連載 人材教育最前線 プロフェッショナル編 多様な価値観の受容と 経験による気づきが人をつくる
東京ガス人事部人材開発室長の細谷功氏は、ガスのパイプラインの建設業務からキャリアをスタートさせた。その後22年のほとんどをエンジニアとして過ごしてきたが、マレーシアでのガス事業立ち上げや、米国でのガス事業の調査研究などの経験を重ねるごとに視野が広がり、自分の成長を実感できたと言う。細谷氏は、多くの経験から気づきを得て、多様な価値観を受容することができるようになったのである。そしてこれを人材育成に活かしたいと考えるようになり、人事部へと異動する。「人は経験を通じて成長する」と話す細谷氏に、その想いを聞いた。
相手の価値観を受け容れ自らを変容させる
「経験から人は学び、経験が人をつくる」。2007年4 月に東京ガスの人事部人材開発室長となった細谷功氏はこう語るが、氏のキャリアは、まさにこの言葉を実感させる。
大学では理工学部に所属し、大学院では土木工学を学ぶ。「人の役に立つ大きな建造物を手掛けたかった」と話す細谷氏が東京ガスに就職したのは、日本がバブル景気に沸いていた1988年。3 カ月の研修後、細谷氏は現場に配属され、ガス導管、いわゆるパイプラインの設計や建設、維持管理と、エンジニアとしてのキャリアを着々と重ねていった。
そして、最初の転機は入社4 年めにやってきた。マレーシアに設立されるガス会社のパイプライン構築に関する実務に携わり、現地スタッフの育成指導に当たることになったのである。この時細谷氏は29歳。派遣された中では、最も若手のエンジニアだった。
実はこの仕事は、社内公募で募集され、自ら志願したものである。いつか海外で仕事をしたいと留学をめざして入社当時から準備をしていた細谷氏は、英語のコミュニケーションについてもある程度の自信を持っていた。
しかし、現実は厳しかった。現地に派遣されたメンバーは全部で20名ほど。そのうち半数は管理職で、もう半数が公募で選ばれたエンジニア。ほとんどのエンジニアが30 代半ばで、10年以上のキャリアを持っていた。「現地スタッフの育成は、日本側エンジニアに課せられた非常に重要な任務でした。そして、“ものづくり”の伝承では、経験に基づいて技術を噛み砕いて伝えることが大切ですが、私は他のエンジニアに比べて経験が圧倒的に少なかった。3 年半ほどの現場経験では、経験から語ることができず、スタッフの指導も難しかったのです」
細谷氏は、経験という引き出しを多く持っていた他のメンバーと自身との間に、越えられない壁を感じた。自分には実務はできても、育成はできないのかもしれないと思ったのだ。

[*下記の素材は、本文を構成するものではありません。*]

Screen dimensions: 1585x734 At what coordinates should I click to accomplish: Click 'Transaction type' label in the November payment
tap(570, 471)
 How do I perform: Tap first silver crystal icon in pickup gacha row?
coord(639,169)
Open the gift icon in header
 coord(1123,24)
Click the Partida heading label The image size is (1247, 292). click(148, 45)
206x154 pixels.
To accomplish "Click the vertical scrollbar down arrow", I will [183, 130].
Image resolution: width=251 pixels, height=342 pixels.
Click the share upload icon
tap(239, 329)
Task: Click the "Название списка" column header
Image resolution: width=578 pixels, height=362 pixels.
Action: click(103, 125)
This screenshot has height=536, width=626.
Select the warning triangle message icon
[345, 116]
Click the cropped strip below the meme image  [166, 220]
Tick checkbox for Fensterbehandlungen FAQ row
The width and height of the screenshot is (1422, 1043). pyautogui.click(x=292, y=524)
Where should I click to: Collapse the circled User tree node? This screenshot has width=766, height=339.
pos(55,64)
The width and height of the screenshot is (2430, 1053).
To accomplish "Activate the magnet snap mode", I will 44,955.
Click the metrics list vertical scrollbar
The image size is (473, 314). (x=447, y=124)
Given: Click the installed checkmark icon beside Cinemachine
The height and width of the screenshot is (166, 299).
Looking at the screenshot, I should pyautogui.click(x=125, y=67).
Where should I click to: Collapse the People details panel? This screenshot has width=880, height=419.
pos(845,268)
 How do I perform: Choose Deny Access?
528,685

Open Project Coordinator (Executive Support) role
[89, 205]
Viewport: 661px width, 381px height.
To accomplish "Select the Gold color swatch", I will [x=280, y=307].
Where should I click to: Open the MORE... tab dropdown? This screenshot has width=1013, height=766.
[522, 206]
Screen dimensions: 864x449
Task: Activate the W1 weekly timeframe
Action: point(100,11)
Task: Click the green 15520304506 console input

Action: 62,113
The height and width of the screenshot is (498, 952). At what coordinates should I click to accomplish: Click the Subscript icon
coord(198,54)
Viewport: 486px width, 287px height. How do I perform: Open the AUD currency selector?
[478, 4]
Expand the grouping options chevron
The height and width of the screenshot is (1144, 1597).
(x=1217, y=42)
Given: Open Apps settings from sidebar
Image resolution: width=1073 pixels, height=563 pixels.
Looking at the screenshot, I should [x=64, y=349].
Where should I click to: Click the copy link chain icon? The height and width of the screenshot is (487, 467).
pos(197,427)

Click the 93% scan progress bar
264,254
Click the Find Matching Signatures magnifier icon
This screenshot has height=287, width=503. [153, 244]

マレーシアでの仕事の契約更新は1年ごとだったため、細谷氏は焦った。このままでは日本に返されてしまう。そこで、細谷氏は自らOff-JT を企画して実行。終業後、現地スタッフ向けの勉強会を開いたのだ。現地スタッフに、かけがえのない仲間として認めてもらうためである。
この勉強会はとても歓迎されたが、それも最初のうちだけ。回を重ねるごとに参加者が激減したのだ。忸怩たる思いを抱えていた細谷氏を救ったのは、現地スタッフの一言だった。
「貴方は間違っている。日本では汗して働かなければ生きていけないのだろうが、熱帯のマレーシアでは庭のバナナを食べていれば生きていける。貴方の価値観は我々とは違うのだから、我々が求めているものを提供してくれないと人は集まらないよ」
このアドバイスは、細谷氏に大きな気づきをもたらした。
「技術指導の場でも勉強会でも、私は彼らに日本式のやり方を押し付けていたのです。しかし、他の人の価値観を認めたうえで取り組まなければ何事も前に進まないのだと、この時気づかされました」
生活環境が違えば、価値観も異なる。エンジニアとしての経験の差という壁を埋めることはできなかったが、マレーシアでは、身をもって価値観の幅を広げることができた。そして、自分の価値観の幅を少し広げると、次々に新しいものを吸収できるようになるということも実感したという。